AI Goals [WAS Re: The Singularity vs. the Wall]

From: Richard Loosemore (rpwl@lightlink.com)
Date: Tue Apr 25 2006 - 07:56:06 MDT


Philip Goetz wrote:
> On 4/24/06, Richard Loosemore <rpwl@lightlink.com> wrote:
>> I could pick up on several different examples, but let me grab the most
>> important one. You seem to be saying (correct me if I am wrong) that an
>> AGI will go around taking the same sort of risks with its technological
>> experiments that we take with ours, and that because its experiments
>> could hold existential risks for us, we should be very afraid. But
>> there is no reason to suppose that it would take such risks, and many,
>> many reasons why it would specifically not do the kind of risky stuff
>> that we do: if you look at all the societal and other pressures that
>> cause humans to engage in engineering ventures that might have serious
>> side effects, you find that all the drivers behind those proessures come
>> from internal psychological factors that would not be present in the
>> AGI.
>
> The problem is that the AI's goals might not be our goals. At all.
> Most people would say we haven't taken many outrageous risks in
> settling America, and yet the number of wolves has declined by a
> factor of as much as a thousand! How did that happen?
>
> (Aside: It is worth asking whether a free AI or an AI controlled by
> humans would be more dangerous.)
>
>

I think that the question of an AI's "goals" is the most important issue
lurking beneath many of the discussions that take place on this list.

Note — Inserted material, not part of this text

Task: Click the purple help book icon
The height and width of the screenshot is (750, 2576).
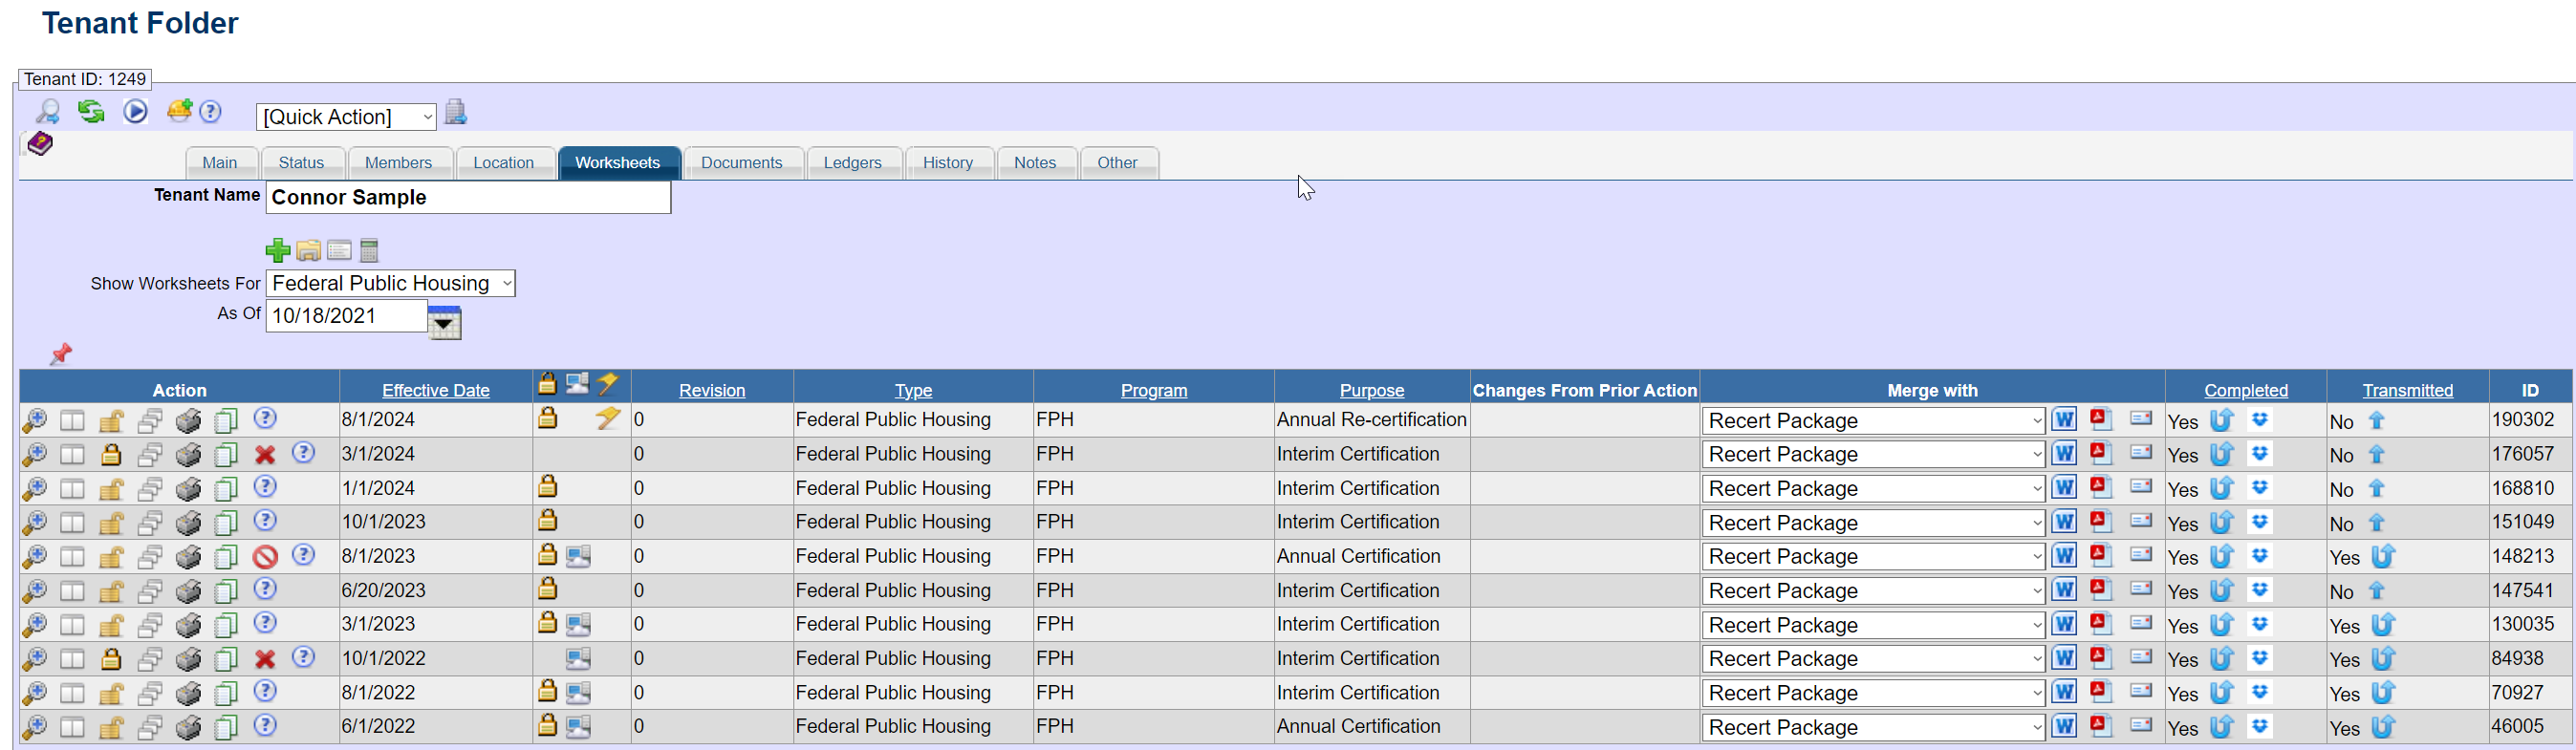Action: click(x=40, y=144)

The problem is, most people plunge into this question without stopping
to consider what it is they are actually talking about. I don't mean
this in a critical or offensive way, I mean that we have spent so little
time thinking about what it means for a thing to have goals or
motivations, that we don't have a clear concept of what "goals" actually
are. We don't have a science of AGI motivation yet, we only have wild
guesswork.

And there are many traps that guessing will get us into:

One trap is to do a simple extrapolation from the way that humans behave
towards other species: we had our goals, the wolves had theirs, and
look what happened to the worlves, as you put it above. But why would
an AGI be motivated the way the human species is collectively motivated?

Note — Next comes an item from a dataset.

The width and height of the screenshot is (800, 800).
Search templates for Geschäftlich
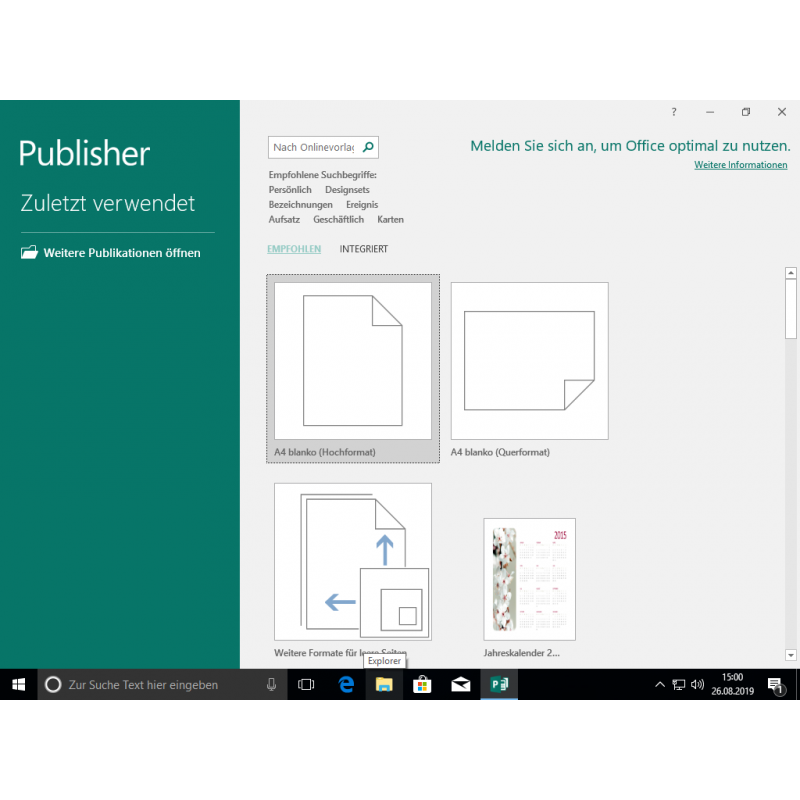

A second trap is to suppose that when we build an AGI, the goals and
motivations of the AGI will be something we discover afterwards, when it
is too late. Almost every comment on this list that expresses concern
about what an AGI would do, has this assumption lurking out back. There
are good reasons to believe that we, the designers of the AGI, would
have complete control over what its motivations would be. Worried that
it might wipe us out without caring? Then don't design it without a
"caring" module! (I am oversimplifying for rhetorical effect, but you
know what I mean).

A third trap is to suppose that it could be an AGI and also be in some
sense completely dumb, like being superintelligent but also being under
the control of an idiot human dictator. Sure, maybe this is possible:
but we shouldn't just assume it can happen and start ranting about how
bad it would be, we should talk technical details about exactly how it
might work (and FWIW, I don't think it could be made to work at all).

Here is another subtle issue: is there going to be one AGI, or are
there going to be thousands/millions/billions of them? The assumption
always seems to be "lots of them," but is this realistic? It might well
be only on AGI, with large numbers of drones that carry out dumb donkey
work for the central AGI. Now in that case, you suddenly get a
situation in which there are no collective effects of conflicting
motivations among the members of the AGI species. At the very least,
all the questions about goals and species dominance get changed by this
one-AGI scenario, and yet people make the default assumption that this
is not going to happen: I think it very likely indeed.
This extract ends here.